Estrazione e caratteristiche dello zinco

Quando si parla di zinco, bisogna subito precisare che quest’ultimo non si trova in nessun caso libero in natura. Sono vari i minerali più importanti che si possono tenere in considerazione in questo caso: si tratta, ad esempio, della blenda, vale a dire il solfuro di zinco, la smithsonite (l’altro nome che è stato affibbiato al carbonato di zinco) e la cosiddetta calamina (il silicato di zinco per la precisione). Come si procede all’estrazione di questo metallo così importante per l’industria? Anzitutto, si procede all’arrostimento della blenda stessa o alla calcinazione della smithsonite. In questa maniera si può riuscire a ottenere lo zinco o per via secca oppure per via elettrolitica.

Nel processo per via secca, l’ossido viene mescolato con il carbone e quindi riscaldato in modo forte in assenza di aria. L’ossido si riduce quindi a metallo e lo zinco, il quale bolle a 907 gradi, distilla. I vapori di zinco sono raccolti in delle camere dove si condensano in maniera opportuna. Di regola, questo zinco contiene come impurità l’arsenico e il cadmio e ha bisogno di essere nuovamente distillato. Nel processo elettrolitico, invece, l’ossido si tratta con l’acido solforico che lo trasforma in solfato di zinco solubile. La soluzione in questione viene poi filtrata e quindi sottoposta a elettrolisi, usando come anodi delle lastre di piombo e, come catodi, lastre di alluminio sui quali lo zinco si deposita sotto forma compatta.
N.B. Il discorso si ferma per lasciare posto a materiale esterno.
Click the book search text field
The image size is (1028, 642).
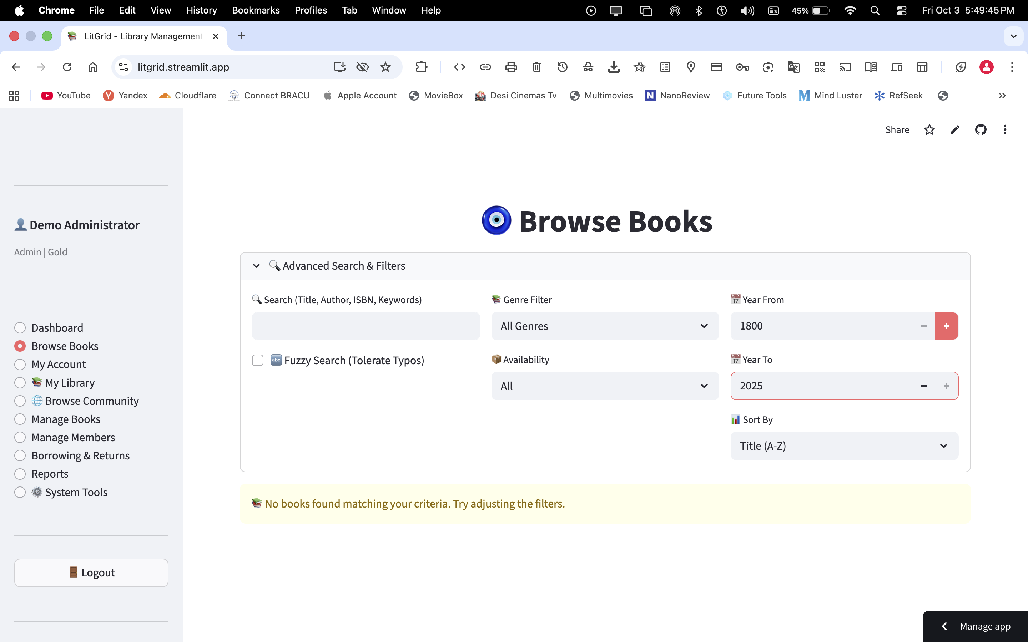[366, 326]
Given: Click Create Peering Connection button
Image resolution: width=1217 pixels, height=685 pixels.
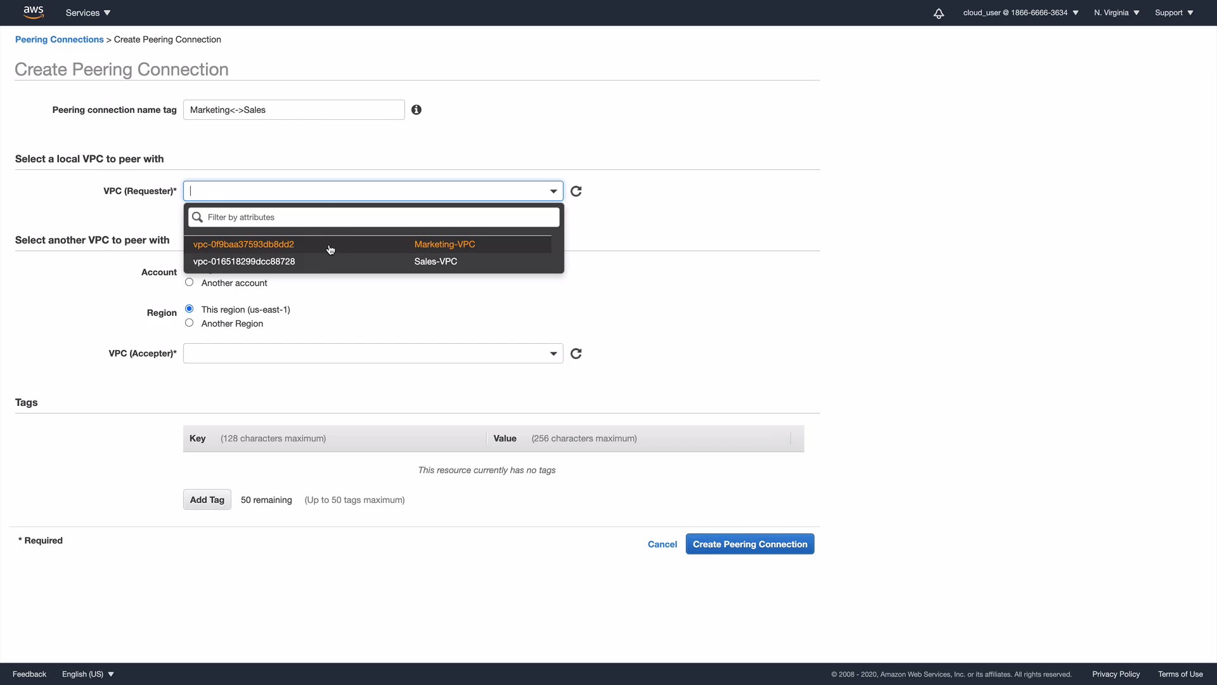Looking at the screenshot, I should (x=750, y=544).
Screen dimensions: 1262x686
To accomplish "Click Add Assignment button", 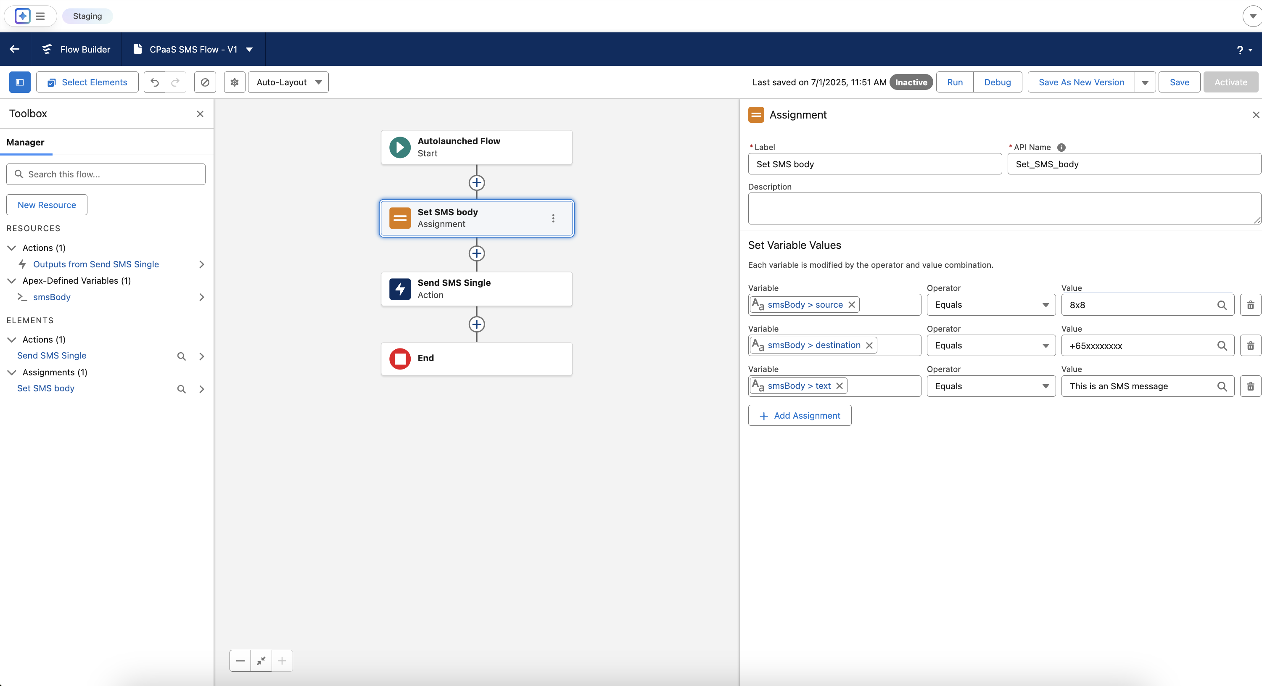I will pos(800,416).
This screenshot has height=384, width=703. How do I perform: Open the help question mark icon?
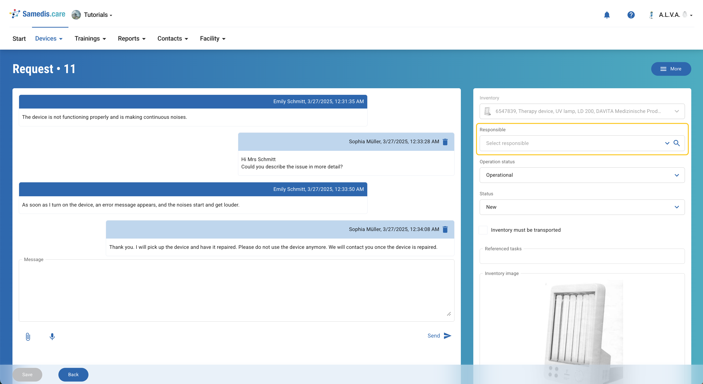point(631,15)
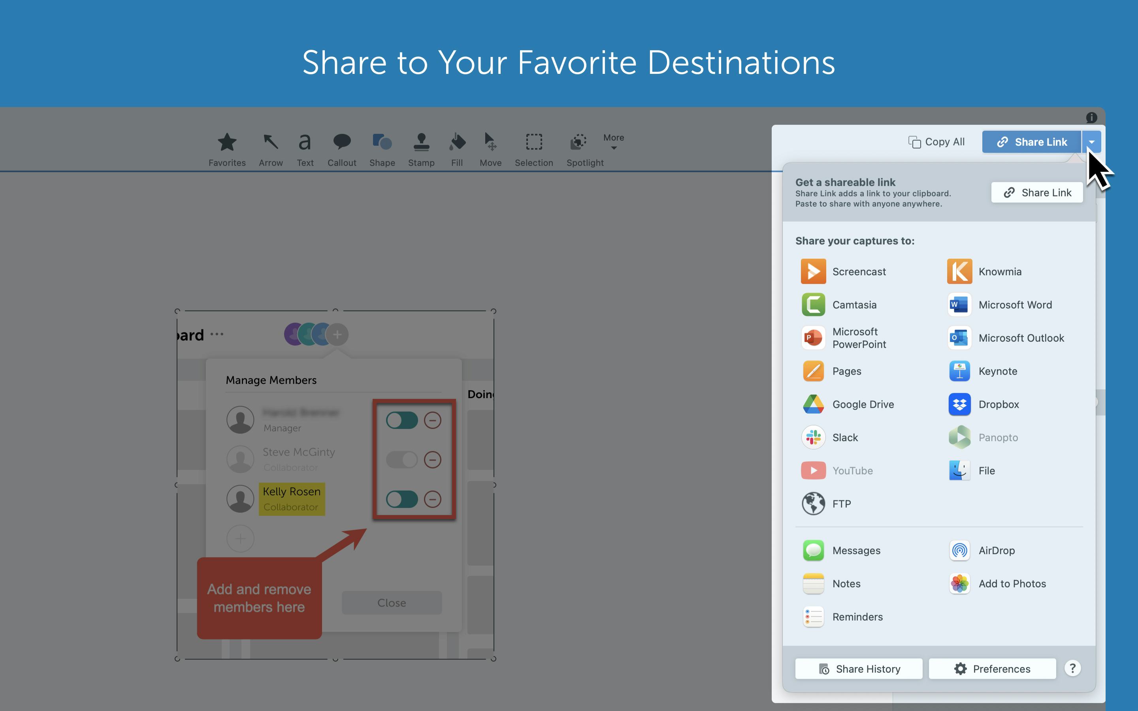This screenshot has height=711, width=1138.
Task: Send capture to Google Drive
Action: 863,404

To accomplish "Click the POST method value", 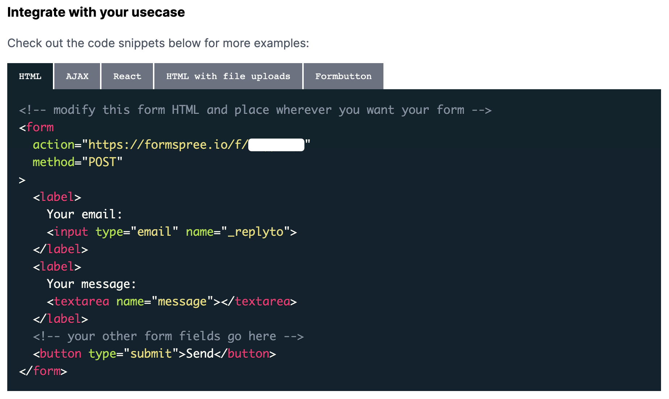I will tap(103, 162).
Lo zinco è un metallo a struttura cristallina, di colore bianco argenteo con una tonalità che tende all’azzurro. A temperatura ordinaria è alquanto fragile, ma riscaldato a 120-150 gradi diventa più malleabile e si può lavorare. Al di sopra dei duecento gradi ritorna invece nuovamente fragile. Per quanto lo zinco si trovi abbastanza attivo, resiste abbastanza bene all’attacco degli agenti atmosferici, in quanto si ricopre di uno strato di ossido che lo preserva da ulteriori attacchi.